#### EXERCISE OBJECTIVE
Can you put the lines of the rows from the line with "ending the bio?" to the line with "(x=211, y=541)", both ends included, into a Markdown table with the columns No. and Text, skipping any blank lines? Leave the pictures out of the table.

#### RECORDS FOR PROCESSING
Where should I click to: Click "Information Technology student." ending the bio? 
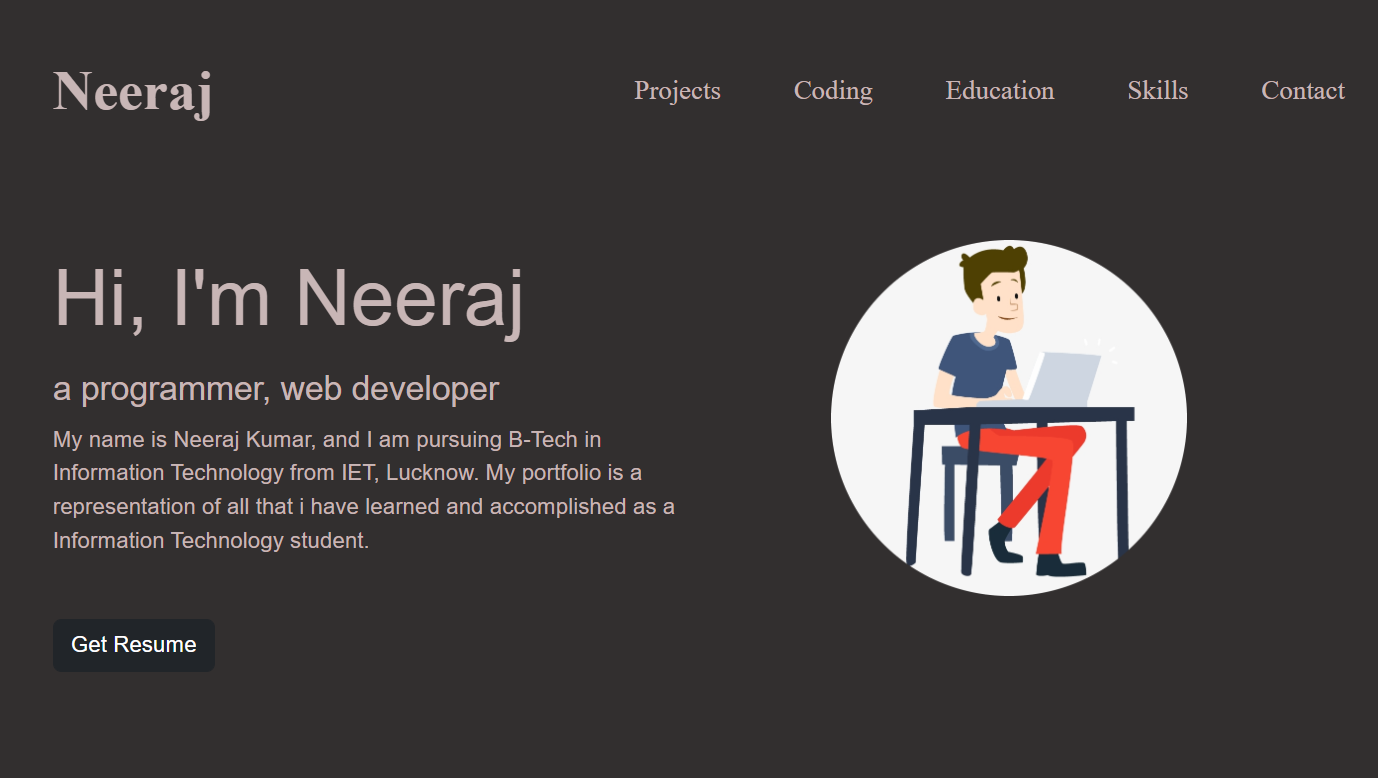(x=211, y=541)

==

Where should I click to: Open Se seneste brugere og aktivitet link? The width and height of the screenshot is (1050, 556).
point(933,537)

---

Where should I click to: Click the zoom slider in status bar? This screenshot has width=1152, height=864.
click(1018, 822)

#### WRITTEN REPLY
| No. | Text |
|---|---|
| 1 | Where should I click to: Click "Information Technology student." ending the bio?  |
| 2 | (x=211, y=541) |